Userspace knowing device detail is typically a bad idea for kernel
drivers. You'll get some pushing back on that front!
> 
>> 6) On the precision control bit I'm a little unclear what you mean but ...
> 
> Devices can change resolution in order to perform a faster acquisition,
> so it can change at run-time. We set the sample size at the maximum needed
> by device to make the framework easy. If the board has 16bit
> resolution but can work also with 14 or 8 ... then we always use
> 2bytes for that channel.
Exactly, thus massively increasing your local storge (doubling it for
starters)? There are devices out there that can change over a much wider
range than that.
> 
>> 7) Buffer file operations stuff.  Trivial to add. ...
> 
> Ack.
> 
>> 8) concurency support if really needed can be done in userspace....
> 
> I was meaning spinlock, semaphores and all this stuff. We'd like to
> avoid them in the low-level drivers, as the core should take care
> of all the complexities (as far as possible, obviously).
The only stuff I think we don't protect in the core that you do is
things like scale factors.  In our case perhaps live changes in these
make sense.  Maybe in yours they are always locked down.  Yes we can't
always know what the current value is, but then some stuff like filter
coefficients isn't an instant change anyway...  I'd say whether these
should be fixed is an application issue.  Sounds like in your
applications it makes sense to make these fixed in kernel.  Basically if
it doesn't make the driver or userspace fall over, we are happy for
things to be changed whilst capture is occuring. You want predictable
consistent data. (fair enough)
> 
>> 9) I suspect the disagreement about scan's may be down to the types...
> 
> Demux an interleaved scan is a waste of time, you are right. What I
> don't understand is why IIO use an index scan? Is it possible to change
> it on run time? If it is not, the scan order never change, so why don't
> you use a single index for both naming and scan order?
channel tells whether we  have voltage channel 1 or voltage channel 2.
Or it tells is if it is temperature 1 or temperature 2.

Scan index tells us where it is in the buffer.  So one counts over all
channels (sometimes with gaps) and the counts over channels of a
particular type.  This is to map devices doing more than one type of
channel to numbering schemes that make sense without reading the datasheet.
> 
> We are studying a solution for interleaved I/O, which is currently
> missing from ZIO, so at the moment we can't propose a solution, maybe
> in next time.
cool. Fiddly with your data rates!
> 
>> 10) Buffer type choice at runtime is not there as you say.
> 
> It's not that mandatory, actually. We want to have it for symmetry
> and to help us while developing.

Items:
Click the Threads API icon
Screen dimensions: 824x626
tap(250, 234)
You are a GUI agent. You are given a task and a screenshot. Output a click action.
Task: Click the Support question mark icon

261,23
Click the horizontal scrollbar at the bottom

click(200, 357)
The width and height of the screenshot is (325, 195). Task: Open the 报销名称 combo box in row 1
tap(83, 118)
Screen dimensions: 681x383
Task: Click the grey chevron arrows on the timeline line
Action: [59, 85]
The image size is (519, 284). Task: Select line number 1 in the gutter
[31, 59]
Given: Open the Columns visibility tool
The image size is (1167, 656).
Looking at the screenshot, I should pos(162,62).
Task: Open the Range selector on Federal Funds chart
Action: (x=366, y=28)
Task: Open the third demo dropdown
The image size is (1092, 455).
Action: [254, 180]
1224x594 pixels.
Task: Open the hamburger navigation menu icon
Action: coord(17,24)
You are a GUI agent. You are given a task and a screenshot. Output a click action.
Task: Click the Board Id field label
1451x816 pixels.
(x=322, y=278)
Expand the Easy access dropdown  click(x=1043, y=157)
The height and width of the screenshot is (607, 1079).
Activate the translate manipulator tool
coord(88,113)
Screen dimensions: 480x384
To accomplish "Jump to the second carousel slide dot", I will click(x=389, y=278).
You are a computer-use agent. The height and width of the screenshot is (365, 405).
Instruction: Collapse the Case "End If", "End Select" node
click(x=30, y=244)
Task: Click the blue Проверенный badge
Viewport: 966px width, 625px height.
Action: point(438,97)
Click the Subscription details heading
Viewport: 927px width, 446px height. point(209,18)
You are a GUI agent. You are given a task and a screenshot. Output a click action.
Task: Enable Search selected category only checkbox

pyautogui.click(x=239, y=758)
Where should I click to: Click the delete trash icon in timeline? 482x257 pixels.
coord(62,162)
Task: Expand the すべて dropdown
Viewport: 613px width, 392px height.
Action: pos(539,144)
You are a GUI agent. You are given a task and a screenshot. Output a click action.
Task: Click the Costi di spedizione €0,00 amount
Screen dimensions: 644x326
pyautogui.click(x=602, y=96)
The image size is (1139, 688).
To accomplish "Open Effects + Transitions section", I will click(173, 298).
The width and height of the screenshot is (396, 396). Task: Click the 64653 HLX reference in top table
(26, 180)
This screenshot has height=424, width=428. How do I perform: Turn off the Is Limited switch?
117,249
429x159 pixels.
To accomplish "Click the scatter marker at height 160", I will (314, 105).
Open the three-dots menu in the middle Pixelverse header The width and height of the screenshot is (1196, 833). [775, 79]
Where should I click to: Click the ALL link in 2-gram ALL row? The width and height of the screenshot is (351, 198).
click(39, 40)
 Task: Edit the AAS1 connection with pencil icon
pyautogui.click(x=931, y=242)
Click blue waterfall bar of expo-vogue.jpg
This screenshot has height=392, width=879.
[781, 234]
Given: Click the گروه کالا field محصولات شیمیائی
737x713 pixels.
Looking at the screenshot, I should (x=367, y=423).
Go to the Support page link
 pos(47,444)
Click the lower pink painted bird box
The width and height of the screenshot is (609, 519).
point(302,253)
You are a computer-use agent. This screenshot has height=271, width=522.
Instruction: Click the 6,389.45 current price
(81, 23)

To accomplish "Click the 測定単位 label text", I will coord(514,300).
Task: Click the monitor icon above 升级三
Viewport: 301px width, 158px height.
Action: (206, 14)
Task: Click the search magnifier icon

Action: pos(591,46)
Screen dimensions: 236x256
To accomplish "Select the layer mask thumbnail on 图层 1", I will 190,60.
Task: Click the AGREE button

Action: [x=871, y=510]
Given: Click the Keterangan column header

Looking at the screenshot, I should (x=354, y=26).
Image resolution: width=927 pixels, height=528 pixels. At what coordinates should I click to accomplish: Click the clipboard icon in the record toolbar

Exercise A: Pull out everything in the driver discussion from "Scan index tells" down to "in next time.", word for word.
Exercise B: List every sample resolution the driver discussion mentions for the example board.
You won't need the entries for this.

Written reply A:
Scan index tells us where it is in the buffer.  So one counts over all
channels (sometimes with gaps) and the counts over channels of a
particular type.  This is to map devices doing more than one type of
channel to numbering schemes that make sense without reading the datasheet.
> 
> We are studying a solution for interleaved I/O, which is currently
> missing from ZIO, so at the moment we can't propose a solution, maybe
> in next time.

Written reply B:
16-bit
14-bit
8-bit